VS : Nous avons toujours grandi en Afrique en reproduisant notre modèle dans les différents pays. Nous voulons nous étendre, mais nous devons d’abord bien accomplir la première étape. Ce sont aussi des projets qui nécessitent des conditions climatiques particulières, des terres arables disponibles. Nous allons aussi inspirer des concurrents.
Plus largement, notre stratégie consiste à couvrir l’ensemble de la chaîne de création de valeur. Au début, nous couvrions le chemin de la ferme à l’usine en allant au plus près possible des agriculteurs. Maintenant, notre stratégie consiste à aller de l’agriculteur jusqu’à l’assiette, en proposant des produits comme des snacks, du concentré de tomates…

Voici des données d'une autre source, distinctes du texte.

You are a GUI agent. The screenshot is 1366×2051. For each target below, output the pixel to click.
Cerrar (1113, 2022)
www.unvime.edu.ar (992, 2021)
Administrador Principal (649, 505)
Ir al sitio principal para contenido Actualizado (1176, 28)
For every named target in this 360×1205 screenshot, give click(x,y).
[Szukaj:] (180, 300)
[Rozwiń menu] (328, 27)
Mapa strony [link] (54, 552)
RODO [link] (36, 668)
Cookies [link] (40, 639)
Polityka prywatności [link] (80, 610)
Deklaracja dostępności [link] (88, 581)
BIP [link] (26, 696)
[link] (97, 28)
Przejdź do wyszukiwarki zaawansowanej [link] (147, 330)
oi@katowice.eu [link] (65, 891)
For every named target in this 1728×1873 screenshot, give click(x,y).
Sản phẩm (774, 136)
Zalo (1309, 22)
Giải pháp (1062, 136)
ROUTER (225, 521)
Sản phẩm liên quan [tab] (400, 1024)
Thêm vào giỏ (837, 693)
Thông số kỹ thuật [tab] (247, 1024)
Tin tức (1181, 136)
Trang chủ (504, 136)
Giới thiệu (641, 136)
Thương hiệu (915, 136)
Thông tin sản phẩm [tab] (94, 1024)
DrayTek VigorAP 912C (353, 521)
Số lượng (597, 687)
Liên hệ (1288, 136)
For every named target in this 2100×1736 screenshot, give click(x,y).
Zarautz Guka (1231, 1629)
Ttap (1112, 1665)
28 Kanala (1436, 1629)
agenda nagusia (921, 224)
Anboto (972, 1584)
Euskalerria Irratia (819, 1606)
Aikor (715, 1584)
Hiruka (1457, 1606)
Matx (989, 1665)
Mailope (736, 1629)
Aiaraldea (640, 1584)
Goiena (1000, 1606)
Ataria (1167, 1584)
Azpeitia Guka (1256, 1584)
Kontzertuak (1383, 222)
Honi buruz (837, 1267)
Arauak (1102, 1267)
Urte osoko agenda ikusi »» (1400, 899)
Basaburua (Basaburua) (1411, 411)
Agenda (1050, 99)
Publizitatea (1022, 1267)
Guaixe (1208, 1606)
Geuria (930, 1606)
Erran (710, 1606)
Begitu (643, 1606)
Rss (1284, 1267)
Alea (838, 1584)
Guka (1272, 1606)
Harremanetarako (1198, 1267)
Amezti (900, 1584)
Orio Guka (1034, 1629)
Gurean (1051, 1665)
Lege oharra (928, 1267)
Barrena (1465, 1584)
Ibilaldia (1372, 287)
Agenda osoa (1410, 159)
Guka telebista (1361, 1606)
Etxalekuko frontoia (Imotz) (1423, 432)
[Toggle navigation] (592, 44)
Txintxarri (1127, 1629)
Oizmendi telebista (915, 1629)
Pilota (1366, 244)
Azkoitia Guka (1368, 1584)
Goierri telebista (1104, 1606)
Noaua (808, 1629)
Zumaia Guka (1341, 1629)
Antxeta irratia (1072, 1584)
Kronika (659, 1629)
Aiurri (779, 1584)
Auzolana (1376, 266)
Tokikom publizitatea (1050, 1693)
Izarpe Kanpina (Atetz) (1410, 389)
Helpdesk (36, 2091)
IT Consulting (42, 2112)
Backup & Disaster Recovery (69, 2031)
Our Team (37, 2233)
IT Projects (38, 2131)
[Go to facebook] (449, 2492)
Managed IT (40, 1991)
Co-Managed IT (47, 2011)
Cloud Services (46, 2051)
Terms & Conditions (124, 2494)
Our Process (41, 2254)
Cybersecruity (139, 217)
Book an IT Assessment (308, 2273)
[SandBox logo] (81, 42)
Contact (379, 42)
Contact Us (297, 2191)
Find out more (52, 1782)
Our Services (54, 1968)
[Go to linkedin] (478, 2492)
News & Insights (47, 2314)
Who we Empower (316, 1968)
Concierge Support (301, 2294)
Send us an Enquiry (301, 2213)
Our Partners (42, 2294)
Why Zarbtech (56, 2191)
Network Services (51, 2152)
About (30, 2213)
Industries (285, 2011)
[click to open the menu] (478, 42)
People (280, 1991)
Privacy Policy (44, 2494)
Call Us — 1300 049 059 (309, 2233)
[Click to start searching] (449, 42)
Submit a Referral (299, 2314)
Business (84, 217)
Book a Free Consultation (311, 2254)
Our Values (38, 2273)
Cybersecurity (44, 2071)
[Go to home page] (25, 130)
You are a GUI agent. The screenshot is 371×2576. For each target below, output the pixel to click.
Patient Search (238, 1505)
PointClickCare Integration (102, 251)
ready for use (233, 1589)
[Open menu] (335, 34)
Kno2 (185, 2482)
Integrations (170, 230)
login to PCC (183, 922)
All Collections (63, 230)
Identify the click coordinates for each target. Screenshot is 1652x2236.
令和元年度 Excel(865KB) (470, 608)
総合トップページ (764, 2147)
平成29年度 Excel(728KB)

JA : Le groupe marocain OCP a récemment investi dans une usine d’engrais au Gabon. Où en est votre désinvestissement annoncé l’an dernier dans le méga-projet d’usine d’engrais que vous montiez dans le cadre de Gabon Fertilizer Company (GFC) ?
VS : Nous recalibrons nos activités au Gabon, mais, même si nous voulons réduire notre participation dans GFC en dessous de 50%, il faut souligner que l’investissement du groupe OCP concerne du phosphate et non pas de l’urée, deux engrais qui n’ont pas le même usage. Nous devrions trouver un investisseur assez rapidement, d’autant plus que le projet est maintenant presque terminé. Nous cherchons à optimiser notre bilan. En dehors du Gabon, nous voulons optimiser notre gestion foncière dans les amandes en Australie et en Californie. Nous avons présenté un plan de désendettement sur deux ans qui est en bonne voie.
JA : Le fonds souverain singapourien Temasek a récemment lancé une OPA sur le capital. Cela est-il susceptible de changer la stratégie d’Olam ?
VS : Malheureusement nous ne pouvons pas commenter sur une opération en cours.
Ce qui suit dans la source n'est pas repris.